3) we got a baby doll so she could switch up her role playing. At first she wasn't interested, but once her sister was born, she loved to nurse/diaper the doll while I nursed/diapered dd2.

4) we read a book called " on mother's lap " over and over again... By her request. The gist is that there's "always room on mother's lap."

Hope that helps.... Now that dd2 is 5 months, dd1 has really embraced her older sister role. But we still deal with the push/pull craziness that makes her age so difficult in general.

Skippy918 04-27-2014 07:54 PM

Dd turns 3 next week and omg the tantrums have intensified recently. Like what happened to my sweet baby girl. Now she throws fits and cries over every little thing.

Faither 04-28-2014 12:43 PM

Us too! Although DD is 4 and DS is 2 and new baby is arriving any day now. She was about 26 months when DS was born and was great with him. I might have blocked it all out but she didn't start the tantrums until about two weeks ago. (DS is still tantrum free although I expect that to change once baby arrives.) But she's doing exactly what you're describing and we're having a hard time of it.
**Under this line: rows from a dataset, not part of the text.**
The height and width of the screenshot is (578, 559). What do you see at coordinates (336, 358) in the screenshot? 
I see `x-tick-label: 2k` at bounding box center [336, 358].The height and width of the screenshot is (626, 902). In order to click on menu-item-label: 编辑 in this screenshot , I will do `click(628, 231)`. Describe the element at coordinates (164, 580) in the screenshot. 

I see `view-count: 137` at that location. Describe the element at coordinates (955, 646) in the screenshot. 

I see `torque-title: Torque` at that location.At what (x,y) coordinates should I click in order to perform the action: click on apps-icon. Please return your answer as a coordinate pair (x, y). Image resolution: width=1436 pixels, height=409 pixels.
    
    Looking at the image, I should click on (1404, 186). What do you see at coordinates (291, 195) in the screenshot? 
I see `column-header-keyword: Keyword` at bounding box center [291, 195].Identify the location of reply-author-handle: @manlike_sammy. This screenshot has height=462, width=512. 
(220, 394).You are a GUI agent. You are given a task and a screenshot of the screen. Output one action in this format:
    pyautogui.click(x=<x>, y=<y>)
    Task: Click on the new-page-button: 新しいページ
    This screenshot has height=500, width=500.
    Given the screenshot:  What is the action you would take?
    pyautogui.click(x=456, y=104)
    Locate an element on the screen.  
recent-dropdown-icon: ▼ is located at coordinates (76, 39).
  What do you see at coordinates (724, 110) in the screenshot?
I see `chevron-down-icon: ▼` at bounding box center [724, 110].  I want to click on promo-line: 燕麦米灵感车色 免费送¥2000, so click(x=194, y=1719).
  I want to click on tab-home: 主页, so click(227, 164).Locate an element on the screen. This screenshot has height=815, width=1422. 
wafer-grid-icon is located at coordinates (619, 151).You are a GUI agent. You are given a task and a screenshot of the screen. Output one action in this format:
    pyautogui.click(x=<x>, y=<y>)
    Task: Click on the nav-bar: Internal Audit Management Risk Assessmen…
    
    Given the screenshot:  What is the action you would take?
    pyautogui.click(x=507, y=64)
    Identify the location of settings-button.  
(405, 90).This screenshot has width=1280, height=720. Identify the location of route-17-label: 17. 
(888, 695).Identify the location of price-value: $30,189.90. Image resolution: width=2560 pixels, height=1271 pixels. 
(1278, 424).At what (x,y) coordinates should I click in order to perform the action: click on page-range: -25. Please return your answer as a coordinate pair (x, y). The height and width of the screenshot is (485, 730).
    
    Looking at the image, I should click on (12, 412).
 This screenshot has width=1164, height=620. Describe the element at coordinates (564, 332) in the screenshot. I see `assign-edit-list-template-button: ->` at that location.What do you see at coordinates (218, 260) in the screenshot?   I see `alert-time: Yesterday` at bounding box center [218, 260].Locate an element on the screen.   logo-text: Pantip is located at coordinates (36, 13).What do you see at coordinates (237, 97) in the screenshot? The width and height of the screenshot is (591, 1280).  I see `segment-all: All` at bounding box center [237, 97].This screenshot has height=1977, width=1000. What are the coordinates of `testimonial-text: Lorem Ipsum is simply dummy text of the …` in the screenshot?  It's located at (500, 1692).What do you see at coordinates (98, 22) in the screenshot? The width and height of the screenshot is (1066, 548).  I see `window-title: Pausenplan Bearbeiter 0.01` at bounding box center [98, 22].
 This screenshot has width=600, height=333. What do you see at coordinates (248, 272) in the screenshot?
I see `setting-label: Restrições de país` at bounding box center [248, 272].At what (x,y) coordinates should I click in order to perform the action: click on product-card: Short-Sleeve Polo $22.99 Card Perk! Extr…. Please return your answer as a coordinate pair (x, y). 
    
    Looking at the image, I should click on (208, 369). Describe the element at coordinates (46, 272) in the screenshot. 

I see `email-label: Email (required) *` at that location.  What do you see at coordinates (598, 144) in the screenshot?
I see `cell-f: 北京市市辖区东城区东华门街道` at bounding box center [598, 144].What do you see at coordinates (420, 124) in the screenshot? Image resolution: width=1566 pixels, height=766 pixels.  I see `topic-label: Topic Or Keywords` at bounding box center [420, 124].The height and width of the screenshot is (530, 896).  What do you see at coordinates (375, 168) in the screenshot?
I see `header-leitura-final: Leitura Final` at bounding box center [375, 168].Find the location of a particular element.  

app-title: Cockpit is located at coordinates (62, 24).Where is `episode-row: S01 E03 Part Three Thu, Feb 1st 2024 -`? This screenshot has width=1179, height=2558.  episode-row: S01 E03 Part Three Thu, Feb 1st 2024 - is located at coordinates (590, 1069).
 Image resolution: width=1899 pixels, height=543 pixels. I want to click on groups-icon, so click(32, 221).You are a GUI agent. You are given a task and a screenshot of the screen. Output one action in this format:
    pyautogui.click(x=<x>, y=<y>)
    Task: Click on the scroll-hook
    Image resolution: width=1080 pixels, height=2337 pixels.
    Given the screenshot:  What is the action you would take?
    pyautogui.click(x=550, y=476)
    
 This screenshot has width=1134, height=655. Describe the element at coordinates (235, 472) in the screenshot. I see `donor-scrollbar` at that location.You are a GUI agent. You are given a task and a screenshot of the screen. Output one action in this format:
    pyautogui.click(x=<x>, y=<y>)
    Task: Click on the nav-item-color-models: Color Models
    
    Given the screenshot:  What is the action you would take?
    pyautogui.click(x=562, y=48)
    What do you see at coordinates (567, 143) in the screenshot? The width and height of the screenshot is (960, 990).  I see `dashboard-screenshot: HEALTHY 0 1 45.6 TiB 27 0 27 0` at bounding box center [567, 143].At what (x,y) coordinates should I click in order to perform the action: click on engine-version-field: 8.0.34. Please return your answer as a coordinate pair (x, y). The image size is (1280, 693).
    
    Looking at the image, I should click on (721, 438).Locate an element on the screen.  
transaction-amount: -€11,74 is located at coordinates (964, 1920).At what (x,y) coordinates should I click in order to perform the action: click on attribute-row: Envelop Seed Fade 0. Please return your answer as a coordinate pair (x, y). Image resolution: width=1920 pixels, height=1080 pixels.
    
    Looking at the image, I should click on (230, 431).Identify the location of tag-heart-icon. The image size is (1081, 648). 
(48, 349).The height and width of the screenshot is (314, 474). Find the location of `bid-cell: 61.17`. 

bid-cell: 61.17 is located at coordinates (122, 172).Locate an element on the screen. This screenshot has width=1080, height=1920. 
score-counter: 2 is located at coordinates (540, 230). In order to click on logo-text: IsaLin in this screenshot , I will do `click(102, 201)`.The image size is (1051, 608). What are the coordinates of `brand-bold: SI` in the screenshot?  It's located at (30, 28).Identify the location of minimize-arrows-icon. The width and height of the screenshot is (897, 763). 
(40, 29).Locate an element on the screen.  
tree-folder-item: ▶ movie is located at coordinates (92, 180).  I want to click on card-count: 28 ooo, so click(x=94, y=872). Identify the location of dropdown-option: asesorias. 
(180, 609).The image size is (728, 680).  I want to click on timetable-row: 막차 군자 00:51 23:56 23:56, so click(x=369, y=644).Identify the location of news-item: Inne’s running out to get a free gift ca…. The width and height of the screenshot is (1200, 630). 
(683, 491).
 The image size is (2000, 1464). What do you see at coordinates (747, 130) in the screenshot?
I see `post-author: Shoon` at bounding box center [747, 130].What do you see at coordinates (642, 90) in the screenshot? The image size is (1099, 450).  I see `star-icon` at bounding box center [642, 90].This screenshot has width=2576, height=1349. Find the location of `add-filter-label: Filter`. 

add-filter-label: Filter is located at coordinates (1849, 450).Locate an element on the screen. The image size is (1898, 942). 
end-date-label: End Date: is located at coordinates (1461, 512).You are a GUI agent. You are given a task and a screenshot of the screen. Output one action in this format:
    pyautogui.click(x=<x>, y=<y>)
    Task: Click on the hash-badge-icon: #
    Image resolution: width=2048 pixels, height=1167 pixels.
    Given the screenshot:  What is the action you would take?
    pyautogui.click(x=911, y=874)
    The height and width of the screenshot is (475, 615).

More hugs and time with just her seem to help a little but that only goes so far. And it's definetely something that needs to happen each day. Have you read Laura Markham's parenting book? She writes the Aha parenting website. Her emails are very helpful and I found her advice to at least get me to think more about what to do when DD refuses to get dressed (something she is more than capable of doing on her own). Good luck!


tadamsmar 04-29-2014 11:14 AM

It's a normal reaction to your behavior. You get more of what you pay attention to.  Look at this, it explains what is going on with her:

 

http://epicurusgarden.blogspot.com/2013/08/the-reinforcing-power-of-adult.html

 

Redirect your attention toward mature behavior and away from immature behavior.   Direct your attention toward her being kind and helpful with the new baby. You could start now by getting her a doll baby and playing pretend games where you give her positive attention for pretending to be a kind, gentle, and helpful big sister. And then start being disinterested in her pretending to be a baby.   Her behavior will change to whatever gets your attention, you just need to make good choices about where you direct your attention.

 

It's good that you are giving her lots of attention. You need to give attention in reaction to behaviors that you want, in particular the positive opposite of the behaviors that you don't want.

 

It takes a few days of doing this before things start turning around, but you will see a big change in a couple of weeks.


ChippyHippyMom 04-30-2014 06:11 PM

Explosive child is fantastic. 

Three was a trialling age for me as well. I found humor and deep breaths to work. :)

Sending hugs your way


sageowl 05-06-2014 07:25 AM

Three is one of "those" ages...it's like another poster said--they just get crazy for about a year. It makes 2 look like a breeze. What worked best for me was to ignore the regressive "babyish" behavior, and praise the heck out of any signs of independence, maturity, helpfulness. When DS was melting down, I'd say "I see you're having a tough time time--I'll be over here doing X." It really helped me to remove myself from the equation and disengage...staying involved only made the storm worse. Afterwards when he was calm, I'd talk to him, hug him, etc...

Hang in there, it's just a phase, albeit a long annoying phase. It DOES get better, I promise!